INSTRUCTIONS TO FOLLOW
Set down the entries exactly. No line may differ from its source.

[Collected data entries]
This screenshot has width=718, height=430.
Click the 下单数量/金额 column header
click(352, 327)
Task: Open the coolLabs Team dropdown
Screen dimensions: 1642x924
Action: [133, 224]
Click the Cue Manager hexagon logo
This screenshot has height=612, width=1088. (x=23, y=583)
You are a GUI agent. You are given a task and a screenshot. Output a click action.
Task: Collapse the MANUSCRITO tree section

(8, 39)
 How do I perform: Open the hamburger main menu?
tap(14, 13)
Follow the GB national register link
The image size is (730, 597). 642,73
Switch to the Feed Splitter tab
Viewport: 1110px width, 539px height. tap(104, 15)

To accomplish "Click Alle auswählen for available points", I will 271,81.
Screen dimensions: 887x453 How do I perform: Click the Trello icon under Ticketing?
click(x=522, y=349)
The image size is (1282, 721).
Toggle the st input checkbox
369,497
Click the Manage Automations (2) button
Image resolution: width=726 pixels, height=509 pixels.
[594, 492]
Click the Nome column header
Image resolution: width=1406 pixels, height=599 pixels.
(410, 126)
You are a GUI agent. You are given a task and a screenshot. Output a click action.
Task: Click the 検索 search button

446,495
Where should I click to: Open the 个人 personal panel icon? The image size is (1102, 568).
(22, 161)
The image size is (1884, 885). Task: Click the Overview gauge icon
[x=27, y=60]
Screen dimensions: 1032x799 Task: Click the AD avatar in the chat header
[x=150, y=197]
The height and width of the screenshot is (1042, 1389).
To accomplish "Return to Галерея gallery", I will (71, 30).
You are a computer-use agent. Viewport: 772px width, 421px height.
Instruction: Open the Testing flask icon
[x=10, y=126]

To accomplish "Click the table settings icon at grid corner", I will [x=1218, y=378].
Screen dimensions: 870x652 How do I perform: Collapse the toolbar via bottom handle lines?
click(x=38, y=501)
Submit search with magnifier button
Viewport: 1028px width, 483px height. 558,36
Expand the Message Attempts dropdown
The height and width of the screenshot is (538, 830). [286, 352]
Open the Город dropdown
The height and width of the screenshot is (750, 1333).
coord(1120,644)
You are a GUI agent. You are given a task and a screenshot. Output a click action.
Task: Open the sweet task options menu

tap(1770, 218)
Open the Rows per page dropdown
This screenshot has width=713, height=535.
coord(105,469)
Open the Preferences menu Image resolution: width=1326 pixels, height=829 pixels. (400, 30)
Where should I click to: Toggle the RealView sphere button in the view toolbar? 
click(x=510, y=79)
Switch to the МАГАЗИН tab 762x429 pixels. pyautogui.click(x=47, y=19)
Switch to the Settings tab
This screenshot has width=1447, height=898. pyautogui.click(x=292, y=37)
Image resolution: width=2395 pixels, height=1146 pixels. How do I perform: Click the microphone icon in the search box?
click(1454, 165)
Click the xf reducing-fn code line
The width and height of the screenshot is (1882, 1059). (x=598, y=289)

EXERCISE RESULT
This screenshot has width=718, height=430.
Click the 下单数量/金额 column header
click(352, 327)
Task: Open the coolLabs Team dropdown
Screen dimensions: 1642x924
Action: [133, 224]
Click the Cue Manager hexagon logo
This screenshot has height=612, width=1088. (x=23, y=583)
You are a GUI agent. You are given a task and a screenshot. Output a click action.
Task: Collapse the MANUSCRITO tree section

(8, 39)
 How do I perform: Open the hamburger main menu?
tap(14, 13)
Follow the GB national register link
The image size is (730, 597). 642,73
Switch to the Feed Splitter tab
Viewport: 1110px width, 539px height. tap(104, 15)

To accomplish "Click Alle auswählen for available points", I will 271,81.
Screen dimensions: 887x453 How do I perform: Click the Trello icon under Ticketing?
click(x=522, y=349)
The image size is (1282, 721).
Toggle the st input checkbox
369,497
Click the Manage Automations (2) button
Image resolution: width=726 pixels, height=509 pixels.
[594, 492]
Click the Nome column header
Image resolution: width=1406 pixels, height=599 pixels.
(410, 126)
You are a GUI agent. You are given a task and a screenshot. Output a click action.
Task: Click the 検索 search button

446,495
Where should I click to: Open the 个人 personal panel icon? The image size is (1102, 568).
(22, 161)
The image size is (1884, 885). Task: Click the Overview gauge icon
[x=27, y=60]
Screen dimensions: 1032x799 Task: Click the AD avatar in the chat header
[x=150, y=197]
The height and width of the screenshot is (1042, 1389).
To accomplish "Return to Галерея gallery", I will (71, 30).
You are a computer-use agent. Viewport: 772px width, 421px height.
Instruction: Open the Testing flask icon
[x=10, y=126]

To accomplish "Click the table settings icon at grid corner", I will [x=1218, y=378].
Screen dimensions: 870x652 How do I perform: Collapse the toolbar via bottom handle lines?
click(x=38, y=501)
Submit search with magnifier button
Viewport: 1028px width, 483px height. 558,36
Expand the Message Attempts dropdown
The height and width of the screenshot is (538, 830). [286, 352]
Open the Город dropdown
The height and width of the screenshot is (750, 1333).
coord(1120,644)
You are a GUI agent. You are given a task and a screenshot. Output a click action.
Task: Open the sweet task options menu

tap(1770, 218)
Open the Rows per page dropdown
This screenshot has width=713, height=535.
coord(105,469)
Open the Preferences menu Image resolution: width=1326 pixels, height=829 pixels. (400, 30)
Where should I click to: Toggle the RealView sphere button in the view toolbar? 
click(x=510, y=79)
Switch to the МАГАЗИН tab 762x429 pixels. pyautogui.click(x=47, y=19)
Switch to the Settings tab
This screenshot has width=1447, height=898. pyautogui.click(x=292, y=37)
Image resolution: width=2395 pixels, height=1146 pixels. How do I perform: Click the microphone icon in the search box?
click(1454, 165)
Click the xf reducing-fn code line
The width and height of the screenshot is (1882, 1059). (x=598, y=289)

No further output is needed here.